Mikami drove this point home later in the interview by discussing an upcoming game being led by John Johanas, the director of The Evil Within 2, revealing that it isn’t a horror title. Mikami had previously confirmed that Johanas was working on a new game, but hadn’t given further information on it until now.
“John Johanas, who directed the DLC for The Evil Within and The Evil Within 2, is working on a completely new title that is the complete opposite of horror,” he told Famitsu. “It’s a really good game, so keep your eyes peeled.”
Mikami also stressed that he doesn’t consider Ghostwire: Tokyo – the studio’s third game after The Evil Within and The Evil Within 2 – to be a horror game either.
“Some people may feel that Ghostwire: Tokyo has a bit of a horror feel to it,” he said. “But make no mistake, Ghostwire: Tokyo is not a horror game. It is an arcade-style action-adventure game.
“Even if I explained it like that, you might still be thinking, ‘No, after The Evil Within series?’ [But] it’s pure action, as you freely explore a deserted Tokyo while defeating enemies.”
And in the Famitsu interview, Mikami said he doesn’t want Tango to be focused only on big-budget, AAA titles going forwards. He wants to see the studio making smaller games too, partly because he feels it’s easier to train newcomers in smaller teams.
When asked about his goals for Tango, Mikami answered: “First of all, we should produce a masterpiece every ten years. Secondly, we want young people to create new games on their own. We also want to nurture good game creators.
“Although we are a studio that makes games, we also want it to have the aspect of a game school where staff can learn how to make games. We want to make it a place where you can grow as a creator and develop your skills and core while working from the bottom up.”
He added: “To be honest, it is quite difficult to train newcomers in a large team. I think the most effective way is to run several game development teams of several dozen people.

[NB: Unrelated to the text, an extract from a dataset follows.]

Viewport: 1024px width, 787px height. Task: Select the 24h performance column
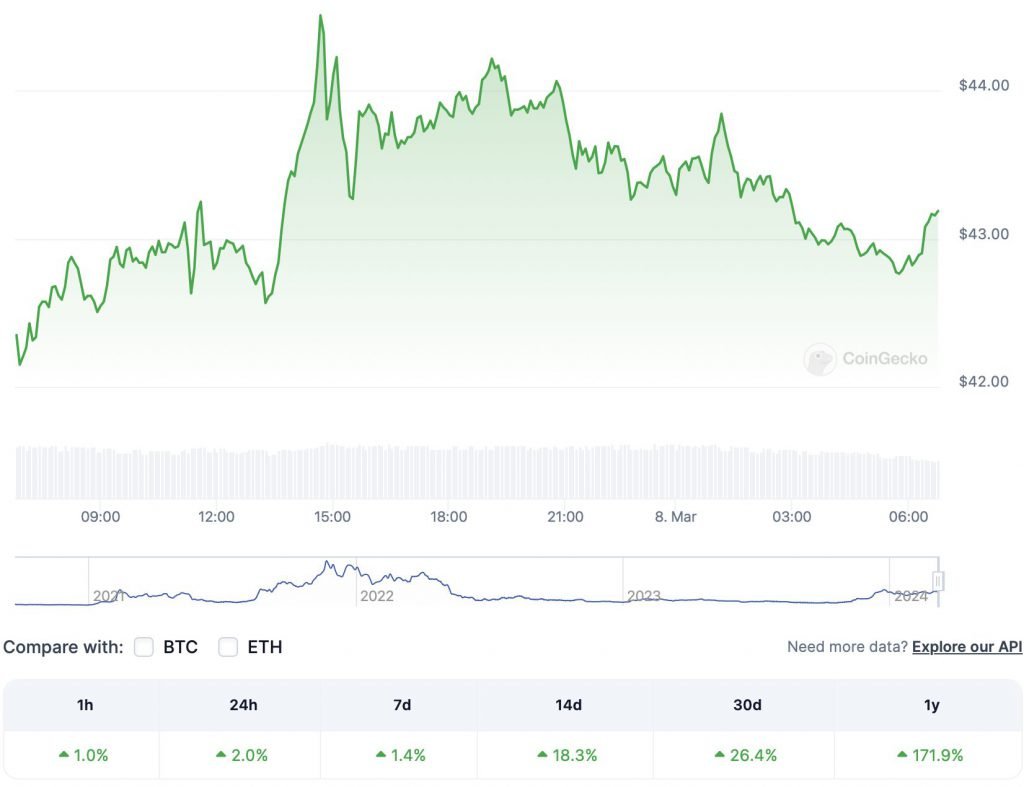(x=243, y=705)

“In recent years, commercial considerations have meant that we have had to develop in large teams. However, thanks to the emergence of game subscription services over the past few years, we feel that it is now possible to make games on a smaller scale.
“It is possible to gain experience in a small team and then get involved in a big project. This way, we can make even better games and projects can proceed more smoothly.”